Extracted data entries
────────────────────────────────────────
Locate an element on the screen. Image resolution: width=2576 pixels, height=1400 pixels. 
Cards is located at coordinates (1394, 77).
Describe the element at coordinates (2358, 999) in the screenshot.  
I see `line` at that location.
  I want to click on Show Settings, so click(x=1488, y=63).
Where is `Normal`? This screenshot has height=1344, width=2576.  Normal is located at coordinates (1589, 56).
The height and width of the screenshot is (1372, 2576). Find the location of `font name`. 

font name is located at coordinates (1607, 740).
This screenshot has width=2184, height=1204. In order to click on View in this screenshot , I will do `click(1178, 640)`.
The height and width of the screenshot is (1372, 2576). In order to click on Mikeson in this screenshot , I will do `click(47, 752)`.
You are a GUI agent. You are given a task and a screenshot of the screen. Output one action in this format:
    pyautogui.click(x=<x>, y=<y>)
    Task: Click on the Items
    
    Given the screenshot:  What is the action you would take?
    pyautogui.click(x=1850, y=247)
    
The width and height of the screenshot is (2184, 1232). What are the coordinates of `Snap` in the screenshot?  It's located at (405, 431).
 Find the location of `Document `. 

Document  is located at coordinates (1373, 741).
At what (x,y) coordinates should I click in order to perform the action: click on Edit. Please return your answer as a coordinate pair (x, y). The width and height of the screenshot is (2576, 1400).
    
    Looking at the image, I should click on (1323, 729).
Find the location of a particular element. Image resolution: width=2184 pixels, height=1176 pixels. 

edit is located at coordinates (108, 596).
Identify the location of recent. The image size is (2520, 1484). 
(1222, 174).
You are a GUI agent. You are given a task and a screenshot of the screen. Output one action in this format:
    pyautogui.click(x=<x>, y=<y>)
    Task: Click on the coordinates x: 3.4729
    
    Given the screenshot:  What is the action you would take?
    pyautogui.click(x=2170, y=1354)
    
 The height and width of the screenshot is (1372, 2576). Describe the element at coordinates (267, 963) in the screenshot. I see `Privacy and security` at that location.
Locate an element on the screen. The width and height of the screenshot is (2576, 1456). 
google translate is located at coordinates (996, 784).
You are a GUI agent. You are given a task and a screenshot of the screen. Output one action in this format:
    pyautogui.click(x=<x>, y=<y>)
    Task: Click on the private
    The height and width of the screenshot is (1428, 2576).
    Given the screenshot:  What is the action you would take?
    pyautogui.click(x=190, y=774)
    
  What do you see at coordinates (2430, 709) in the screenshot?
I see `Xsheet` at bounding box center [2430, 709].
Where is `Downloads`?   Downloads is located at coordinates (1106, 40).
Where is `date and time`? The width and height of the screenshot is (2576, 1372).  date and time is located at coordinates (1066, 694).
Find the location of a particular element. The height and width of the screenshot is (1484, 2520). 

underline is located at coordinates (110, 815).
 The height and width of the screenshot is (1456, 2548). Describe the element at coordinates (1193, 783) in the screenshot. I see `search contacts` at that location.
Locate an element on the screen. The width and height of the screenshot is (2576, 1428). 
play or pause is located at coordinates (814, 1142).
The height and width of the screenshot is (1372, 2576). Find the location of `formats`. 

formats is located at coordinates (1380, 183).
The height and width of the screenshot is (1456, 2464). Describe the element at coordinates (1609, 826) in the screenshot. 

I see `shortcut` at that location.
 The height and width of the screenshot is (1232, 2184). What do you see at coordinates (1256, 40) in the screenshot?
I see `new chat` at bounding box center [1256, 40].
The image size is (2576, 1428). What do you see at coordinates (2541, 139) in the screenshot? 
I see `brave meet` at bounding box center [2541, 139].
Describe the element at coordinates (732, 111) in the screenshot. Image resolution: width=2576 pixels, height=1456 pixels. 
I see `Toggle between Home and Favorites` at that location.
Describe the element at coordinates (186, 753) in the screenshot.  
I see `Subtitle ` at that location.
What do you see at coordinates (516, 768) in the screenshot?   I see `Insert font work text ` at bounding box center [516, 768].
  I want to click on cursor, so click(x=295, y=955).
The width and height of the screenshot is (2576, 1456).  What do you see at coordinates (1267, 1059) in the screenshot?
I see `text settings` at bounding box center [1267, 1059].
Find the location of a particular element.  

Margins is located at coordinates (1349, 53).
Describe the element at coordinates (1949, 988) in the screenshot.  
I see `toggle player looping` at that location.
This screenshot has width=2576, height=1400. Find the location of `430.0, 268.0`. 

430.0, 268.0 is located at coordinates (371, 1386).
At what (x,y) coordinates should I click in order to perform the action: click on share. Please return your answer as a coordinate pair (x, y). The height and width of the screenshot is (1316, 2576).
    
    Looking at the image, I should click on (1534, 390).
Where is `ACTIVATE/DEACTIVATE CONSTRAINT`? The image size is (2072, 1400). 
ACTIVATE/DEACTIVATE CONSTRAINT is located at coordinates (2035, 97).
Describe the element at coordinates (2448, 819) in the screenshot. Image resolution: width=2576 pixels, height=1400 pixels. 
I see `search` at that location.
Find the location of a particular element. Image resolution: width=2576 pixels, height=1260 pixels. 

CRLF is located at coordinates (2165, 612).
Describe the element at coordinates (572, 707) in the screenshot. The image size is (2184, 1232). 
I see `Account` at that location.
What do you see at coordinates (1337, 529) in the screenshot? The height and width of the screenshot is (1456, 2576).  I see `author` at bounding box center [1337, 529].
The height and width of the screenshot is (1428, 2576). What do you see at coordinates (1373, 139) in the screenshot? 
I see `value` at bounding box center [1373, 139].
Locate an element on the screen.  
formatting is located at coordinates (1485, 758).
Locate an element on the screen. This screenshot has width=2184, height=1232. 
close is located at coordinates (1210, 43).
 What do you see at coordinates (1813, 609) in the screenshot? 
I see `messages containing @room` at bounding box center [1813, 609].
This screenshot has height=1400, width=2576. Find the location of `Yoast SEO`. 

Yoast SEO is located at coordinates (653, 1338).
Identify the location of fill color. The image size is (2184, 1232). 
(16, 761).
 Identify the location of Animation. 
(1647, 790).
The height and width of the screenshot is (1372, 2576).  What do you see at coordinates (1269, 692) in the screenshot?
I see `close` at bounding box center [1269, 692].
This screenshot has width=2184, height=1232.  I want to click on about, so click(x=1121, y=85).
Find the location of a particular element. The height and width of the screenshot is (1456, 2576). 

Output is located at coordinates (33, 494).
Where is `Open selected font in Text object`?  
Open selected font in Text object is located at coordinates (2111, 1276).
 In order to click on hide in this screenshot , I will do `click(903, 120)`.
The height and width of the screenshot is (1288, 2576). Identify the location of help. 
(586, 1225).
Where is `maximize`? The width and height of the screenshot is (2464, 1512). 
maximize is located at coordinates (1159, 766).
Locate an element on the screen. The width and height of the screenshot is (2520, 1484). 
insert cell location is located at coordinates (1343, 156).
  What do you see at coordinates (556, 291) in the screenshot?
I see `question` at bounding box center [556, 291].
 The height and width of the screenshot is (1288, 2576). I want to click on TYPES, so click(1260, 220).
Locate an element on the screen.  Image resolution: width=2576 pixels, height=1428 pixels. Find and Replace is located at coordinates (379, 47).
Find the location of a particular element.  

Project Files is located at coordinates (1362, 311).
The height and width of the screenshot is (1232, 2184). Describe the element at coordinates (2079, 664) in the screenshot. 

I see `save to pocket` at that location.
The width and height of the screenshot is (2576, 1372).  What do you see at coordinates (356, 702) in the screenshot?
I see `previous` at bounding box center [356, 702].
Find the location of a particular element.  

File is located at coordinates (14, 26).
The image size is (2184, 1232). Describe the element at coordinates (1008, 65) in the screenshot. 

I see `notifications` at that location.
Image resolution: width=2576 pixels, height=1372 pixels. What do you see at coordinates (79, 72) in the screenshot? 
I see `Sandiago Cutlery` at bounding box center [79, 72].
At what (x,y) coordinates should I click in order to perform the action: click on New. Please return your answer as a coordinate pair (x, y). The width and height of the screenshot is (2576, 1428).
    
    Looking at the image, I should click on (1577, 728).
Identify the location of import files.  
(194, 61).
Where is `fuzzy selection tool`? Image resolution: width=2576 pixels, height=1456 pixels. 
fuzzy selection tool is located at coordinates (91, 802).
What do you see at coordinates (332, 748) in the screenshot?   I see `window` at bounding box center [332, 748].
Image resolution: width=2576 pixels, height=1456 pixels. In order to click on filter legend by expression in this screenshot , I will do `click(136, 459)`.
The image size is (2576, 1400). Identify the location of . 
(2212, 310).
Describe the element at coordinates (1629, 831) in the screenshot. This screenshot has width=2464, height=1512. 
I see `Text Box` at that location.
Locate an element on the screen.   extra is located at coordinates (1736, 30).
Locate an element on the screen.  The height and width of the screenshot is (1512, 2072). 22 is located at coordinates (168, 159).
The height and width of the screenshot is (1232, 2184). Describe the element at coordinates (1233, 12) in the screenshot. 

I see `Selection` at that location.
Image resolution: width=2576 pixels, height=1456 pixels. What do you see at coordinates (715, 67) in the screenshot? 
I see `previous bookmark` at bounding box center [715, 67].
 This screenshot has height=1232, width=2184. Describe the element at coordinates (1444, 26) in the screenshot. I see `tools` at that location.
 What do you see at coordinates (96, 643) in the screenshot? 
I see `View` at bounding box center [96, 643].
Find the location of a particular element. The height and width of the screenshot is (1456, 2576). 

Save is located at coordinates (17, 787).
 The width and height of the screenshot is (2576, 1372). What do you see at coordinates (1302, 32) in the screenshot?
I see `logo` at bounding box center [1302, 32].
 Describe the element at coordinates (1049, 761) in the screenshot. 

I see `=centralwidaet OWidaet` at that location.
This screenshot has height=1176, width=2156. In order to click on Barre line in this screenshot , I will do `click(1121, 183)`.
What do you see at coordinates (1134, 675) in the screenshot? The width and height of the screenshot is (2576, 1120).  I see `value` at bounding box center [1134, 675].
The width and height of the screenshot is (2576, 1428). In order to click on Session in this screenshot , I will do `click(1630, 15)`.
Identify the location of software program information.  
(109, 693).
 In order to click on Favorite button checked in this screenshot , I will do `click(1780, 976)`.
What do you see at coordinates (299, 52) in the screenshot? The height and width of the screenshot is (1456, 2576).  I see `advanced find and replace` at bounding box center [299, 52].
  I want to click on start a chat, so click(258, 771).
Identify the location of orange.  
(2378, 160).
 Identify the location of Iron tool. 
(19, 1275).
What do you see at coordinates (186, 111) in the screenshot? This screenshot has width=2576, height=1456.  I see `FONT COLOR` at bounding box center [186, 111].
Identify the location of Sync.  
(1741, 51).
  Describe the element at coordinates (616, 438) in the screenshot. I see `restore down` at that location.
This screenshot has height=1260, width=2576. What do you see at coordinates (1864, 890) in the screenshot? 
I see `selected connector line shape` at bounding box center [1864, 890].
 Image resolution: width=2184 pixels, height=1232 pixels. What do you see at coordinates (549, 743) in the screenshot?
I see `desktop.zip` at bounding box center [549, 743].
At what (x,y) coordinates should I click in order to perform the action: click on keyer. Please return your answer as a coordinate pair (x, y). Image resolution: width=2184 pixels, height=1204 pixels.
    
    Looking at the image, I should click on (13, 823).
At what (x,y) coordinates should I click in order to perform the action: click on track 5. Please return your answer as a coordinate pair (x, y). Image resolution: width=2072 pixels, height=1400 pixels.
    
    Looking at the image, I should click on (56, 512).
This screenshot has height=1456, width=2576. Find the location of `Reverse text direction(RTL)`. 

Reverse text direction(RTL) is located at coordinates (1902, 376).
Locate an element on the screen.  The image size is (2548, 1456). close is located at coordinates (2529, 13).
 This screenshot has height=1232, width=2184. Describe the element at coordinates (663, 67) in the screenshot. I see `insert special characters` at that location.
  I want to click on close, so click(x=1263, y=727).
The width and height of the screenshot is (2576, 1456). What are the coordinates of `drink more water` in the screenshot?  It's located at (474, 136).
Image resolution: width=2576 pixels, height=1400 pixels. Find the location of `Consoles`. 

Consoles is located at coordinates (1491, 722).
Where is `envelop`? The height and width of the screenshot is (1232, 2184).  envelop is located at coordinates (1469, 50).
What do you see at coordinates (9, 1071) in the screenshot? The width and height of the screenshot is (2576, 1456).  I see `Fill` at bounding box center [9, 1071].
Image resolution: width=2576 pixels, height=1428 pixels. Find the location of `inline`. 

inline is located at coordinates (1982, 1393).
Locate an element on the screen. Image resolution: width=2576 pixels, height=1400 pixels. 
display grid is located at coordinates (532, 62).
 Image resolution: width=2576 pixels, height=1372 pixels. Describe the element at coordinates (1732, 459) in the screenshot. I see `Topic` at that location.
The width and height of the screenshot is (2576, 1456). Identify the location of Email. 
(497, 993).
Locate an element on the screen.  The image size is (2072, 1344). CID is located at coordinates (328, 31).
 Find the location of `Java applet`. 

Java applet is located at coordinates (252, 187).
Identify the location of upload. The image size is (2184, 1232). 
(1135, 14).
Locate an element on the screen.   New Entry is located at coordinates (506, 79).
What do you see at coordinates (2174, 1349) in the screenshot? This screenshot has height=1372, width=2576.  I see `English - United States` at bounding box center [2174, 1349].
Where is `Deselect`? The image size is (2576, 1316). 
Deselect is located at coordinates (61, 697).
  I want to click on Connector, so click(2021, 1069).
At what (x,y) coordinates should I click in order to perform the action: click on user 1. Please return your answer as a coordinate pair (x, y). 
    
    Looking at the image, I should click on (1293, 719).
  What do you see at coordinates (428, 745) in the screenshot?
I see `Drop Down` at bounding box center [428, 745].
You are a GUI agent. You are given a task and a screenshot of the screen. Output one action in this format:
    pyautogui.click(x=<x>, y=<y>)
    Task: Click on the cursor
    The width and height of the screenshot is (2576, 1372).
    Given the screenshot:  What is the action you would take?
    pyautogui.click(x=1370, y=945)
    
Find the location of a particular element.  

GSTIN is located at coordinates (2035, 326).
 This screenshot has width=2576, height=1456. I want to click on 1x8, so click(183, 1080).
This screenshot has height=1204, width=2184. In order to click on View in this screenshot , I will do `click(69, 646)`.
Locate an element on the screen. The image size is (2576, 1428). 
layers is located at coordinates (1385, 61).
────────────────────────────────────────
WHAT YOU SHOULD DO: Retype the lines of the material exactly as they appear, starting at the line containing "coordinates (506, 79)." and ending at the line containing "I want to click on Connector, so", both included.

TASK SOLUTION:
Locate an element on the screen.   New Entry is located at coordinates (506, 79).
What do you see at coordinates (2174, 1349) in the screenshot? This screenshot has height=1372, width=2576.  I see `English - United States` at bounding box center [2174, 1349].
Where is `Deselect`? The image size is (2576, 1316). 
Deselect is located at coordinates (61, 697).
  I want to click on Connector, so click(2021, 1069).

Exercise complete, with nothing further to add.